TMC649128HPC1002 - 遺伝子型 1 型 C 型肝炎ウイルス (HCV) の試験 - TMC649128 単独およびペグ化インターフェロン + リバビリンとの併用の安全性、忍容性、薬物動態および抗ウイルス活性を決定するための感染参加者

TMC649128 は、慢性 C 型肝炎感染の治療のために開発中の C 型肝炎ウイルス (HCV) ポリメラーゼのヌクレオシド阻害剤 (NI) です。 未治療のジェノタイプ 1 HCV 感染参加者は、(ペグ化) インターフェロン ([Peg]IFN)、リバビリン (RBV)、または慢性 HCV 感染に対する他の承認済みまたは研究中の治療を受けたことがない参加者です。 治療経験のある遺伝子型 1 の HCV 感染参加者は、HCV ポリメラーゼ阻害剤を一度も受けておらず、HCV プロテアーゼ阻害剤治療が少なくとも1年。 この研究は、遺伝子型 1 の HCV 感染参加者を対象とした第 Ib 相、二重盲検、無作為化、プラセボ対照試験であり、単剤療法およびペグ化インターフェロンと組み合わせて投与された TMC649128 の反復投与の安全性、忍容性、薬物動態および抗ウイルス活性を決定します。 + リバビリン。 このトライアルは 2 つのフェーズで構成されています。 第 1 段階では、TMC649128 を 10 日間、さまざまな用量と投与計画で単剤療法として投与します。 第 2 段階では、TMC649128 は、14 日間、PegIFN α-2a/RBV と組み合わせて、1 つの選択された用量レジメンで投与されます。 TMC649128 またはプラセボのすべての投与量は、摂食条件下で経口投与されます。 単剤療法フェーズには 3 つのパネル (パネル 1 ～ 3) が含まれ、併用療法フェーズには 1 つのパネル (パネル 4) が含まれます。 パネル 1 では、1 日目から 10 日目に 1000 mg q24h (24 時間ごと) (n=8) またはプラセボ (n=2) q24h で TMC649128 を受け取るように被験者をランダムに割り当てます。 パネル 2 では、被験者はアーム 1 とアーム 2 に無作為に割り付けられ、各アーム内で、被験者は以下のように TMC649128 またはプラセボを受けるようにランダムに割り当てられます。 ) 1 ～ 10 日目の q12h。 アーム 2 のボランティアは、選択された用量 (n=8) またはプラセボ (n=2) の TMC649128 を 1 ～ 10 日目に 24 時間ごとに投与されます。 パネル 3: 選択された用量 (n=8) またはプラセボ (n=2) での TMC649128 (n=2) q12h (12 時間ごと) または q24h で、割り当てが無作為化によって決定される 1 ～ 10 日目。
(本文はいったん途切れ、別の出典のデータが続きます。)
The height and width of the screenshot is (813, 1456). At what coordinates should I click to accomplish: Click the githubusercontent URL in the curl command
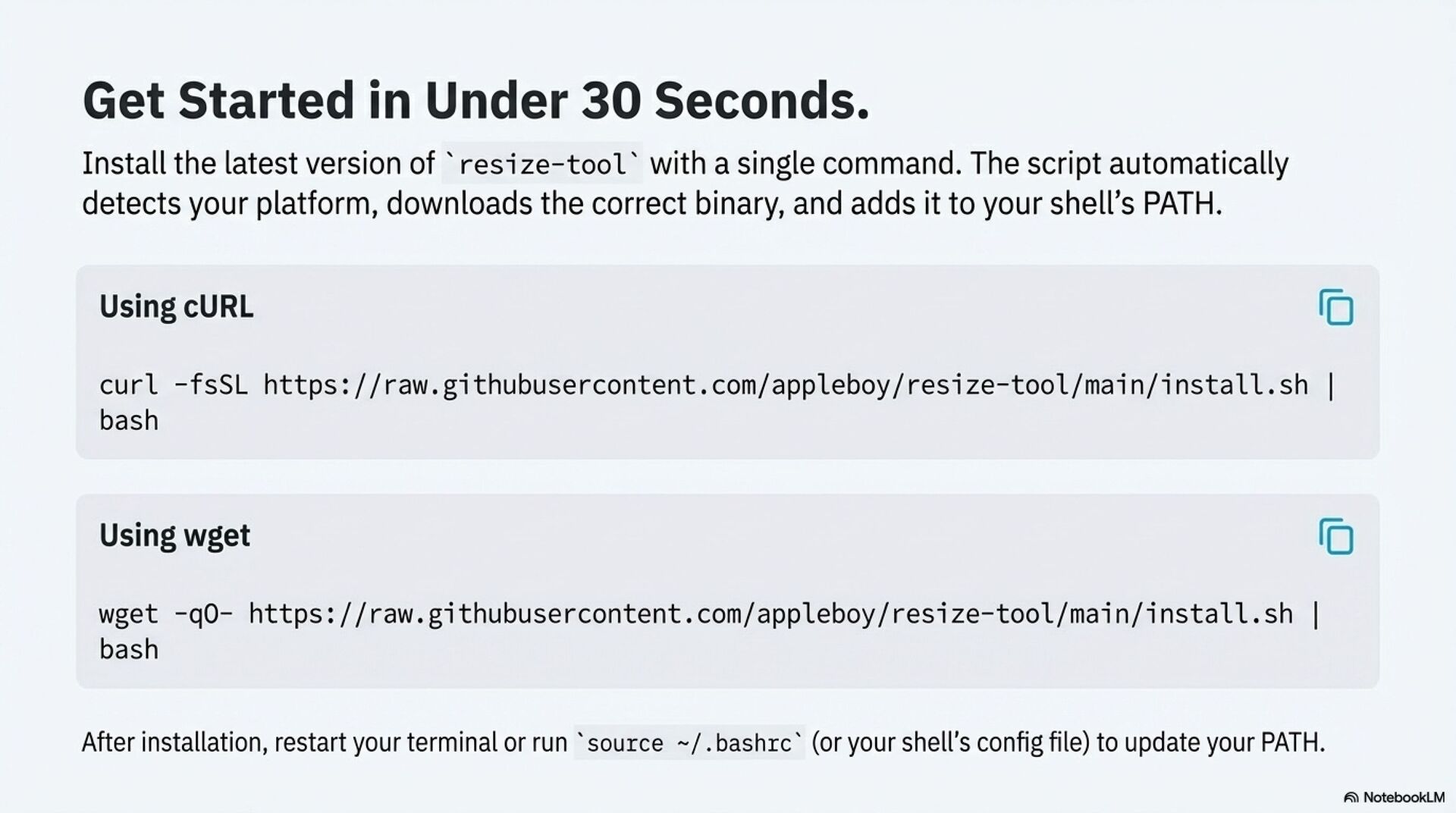coord(786,385)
パネル 4 のボランティアはアーム 1 とアーム 2 に無作為に割り付けられます。パネル 4 のアーム 1 では、10 人のボランティアがプラセボ (q12h または q24h、パネル 4 のアーム 2 に一致する投与計画) + PegIFN a-2a/RBV を 1 ～ 14 日目に受け取ります。 . パネル 4、アーム 2 では、10 人のボランティアが選択された用量 (q12h または q24h) で TMC649128 + PegIFN a-2a/RBV を 1 ～ 14 日目に投与されます。 パネル 1 の実際の投与量は、現在進行中の MC649128HPC1001 試験から得られたデータに基づいています。 パネル 2 の実際の用量は、パネル 1 の結果によって異なります (パネル 2 の両群で投与される TMC649128 の 1 日総用量は同じです。 アーム 2 の q24h レジメンの TMC649128 の用量は、パネル 1 で投与された q24h 用量よりも高くなります [1000 mg q24h])。 パネル 3 と 4 の実際の用量と投与計画は、パネル 1 と 2 の結果に依存します (データ レビュー会議)。 パネル 2、3、および 4 の用量および用量レジメンの選択は、試験 TMC649128HPC1001 から得られたデータにも依存します。 投与量は暴露限界内にとどまります。 パネル 2 および 3 の予定用量は、12 時間または 24 時間ごとに 2000 mg または 3000 mg ですが、以前の臨床データに基づいて調整することができます。 必要に応じて、パネル 1 の結果に基づいて、パネル 3 の被験者は最終的にパネル 1 よりも低い用量を投与される場合があります。詳細な研究の説明を参照してください。